What the task asks -
All of the records must be repeated exactly as they read.

*** Opening of Data for processing ***

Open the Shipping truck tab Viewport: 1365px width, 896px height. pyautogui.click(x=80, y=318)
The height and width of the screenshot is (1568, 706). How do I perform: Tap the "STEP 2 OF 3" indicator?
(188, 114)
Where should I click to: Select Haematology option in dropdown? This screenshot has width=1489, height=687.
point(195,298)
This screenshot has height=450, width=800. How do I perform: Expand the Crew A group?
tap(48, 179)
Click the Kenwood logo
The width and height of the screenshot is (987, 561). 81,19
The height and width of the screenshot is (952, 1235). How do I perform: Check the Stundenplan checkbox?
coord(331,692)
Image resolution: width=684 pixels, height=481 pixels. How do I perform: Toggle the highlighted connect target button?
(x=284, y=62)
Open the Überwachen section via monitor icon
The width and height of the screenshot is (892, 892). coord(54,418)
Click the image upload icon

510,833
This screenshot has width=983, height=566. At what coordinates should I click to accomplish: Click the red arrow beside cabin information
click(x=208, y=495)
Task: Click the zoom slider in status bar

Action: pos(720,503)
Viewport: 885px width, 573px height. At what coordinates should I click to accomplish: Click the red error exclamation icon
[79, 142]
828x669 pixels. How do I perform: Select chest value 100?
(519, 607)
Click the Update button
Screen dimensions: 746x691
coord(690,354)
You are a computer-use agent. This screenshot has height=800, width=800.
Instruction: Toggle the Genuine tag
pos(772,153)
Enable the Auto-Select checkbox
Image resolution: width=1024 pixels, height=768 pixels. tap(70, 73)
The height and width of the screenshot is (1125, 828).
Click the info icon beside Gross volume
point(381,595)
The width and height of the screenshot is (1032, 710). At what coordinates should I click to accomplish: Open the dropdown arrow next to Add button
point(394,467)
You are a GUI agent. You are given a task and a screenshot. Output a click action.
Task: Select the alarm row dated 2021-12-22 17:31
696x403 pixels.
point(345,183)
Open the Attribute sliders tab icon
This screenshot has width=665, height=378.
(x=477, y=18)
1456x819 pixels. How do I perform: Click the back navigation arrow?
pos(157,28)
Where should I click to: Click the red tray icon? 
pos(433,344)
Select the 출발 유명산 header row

*** Close of Data for processing ***

Solution to the problem -
Open the Shipping truck tab Viewport: 1365px width, 896px height. pyautogui.click(x=80, y=318)
The height and width of the screenshot is (1568, 706). How do I perform: Tap the "STEP 2 OF 3" indicator?
(188, 114)
Where should I click to: Select Haematology option in dropdown? This screenshot has width=1489, height=687.
point(195,298)
This screenshot has height=450, width=800. How do I perform: Expand the Crew A group?
tap(48, 179)
Click the Kenwood logo
The width and height of the screenshot is (987, 561). 81,19
The height and width of the screenshot is (952, 1235). How do I perform: Check the Stundenplan checkbox?
coord(331,692)
Image resolution: width=684 pixels, height=481 pixels. How do I perform: Toggle the highlighted connect target button?
(x=284, y=62)
Open the Überwachen section via monitor icon
The width and height of the screenshot is (892, 892). coord(54,418)
Click the image upload icon

510,833
This screenshot has width=983, height=566. At what coordinates should I click to accomplish: Click the red arrow beside cabin information
click(x=208, y=495)
Task: Click the zoom slider in status bar

Action: pos(720,503)
Viewport: 885px width, 573px height. At what coordinates should I click to accomplish: Click the red error exclamation icon
[79, 142]
828x669 pixels. How do I perform: Select chest value 100?
(519, 607)
Click the Update button
Screen dimensions: 746x691
coord(690,354)
You are a computer-use agent. This screenshot has height=800, width=800.
Instruction: Toggle the Genuine tag
pos(772,153)
Enable the Auto-Select checkbox
Image resolution: width=1024 pixels, height=768 pixels. tap(70, 73)
The height and width of the screenshot is (1125, 828).
Click the info icon beside Gross volume
point(381,595)
The width and height of the screenshot is (1032, 710). At what coordinates should I click to accomplish: Open the dropdown arrow next to Add button
point(394,467)
You are a GUI agent. You are given a task and a screenshot. Output a click action.
Task: Select the alarm row dated 2021-12-22 17:31
696x403 pixels.
point(345,183)
Open the Attribute sliders tab icon
This screenshot has width=665, height=378.
(x=477, y=18)
1456x819 pixels. How do I perform: Click the back navigation arrow?
pos(157,28)
Where should I click to: Click the red tray icon? 
pos(433,344)
Select the 출발 유명산 header row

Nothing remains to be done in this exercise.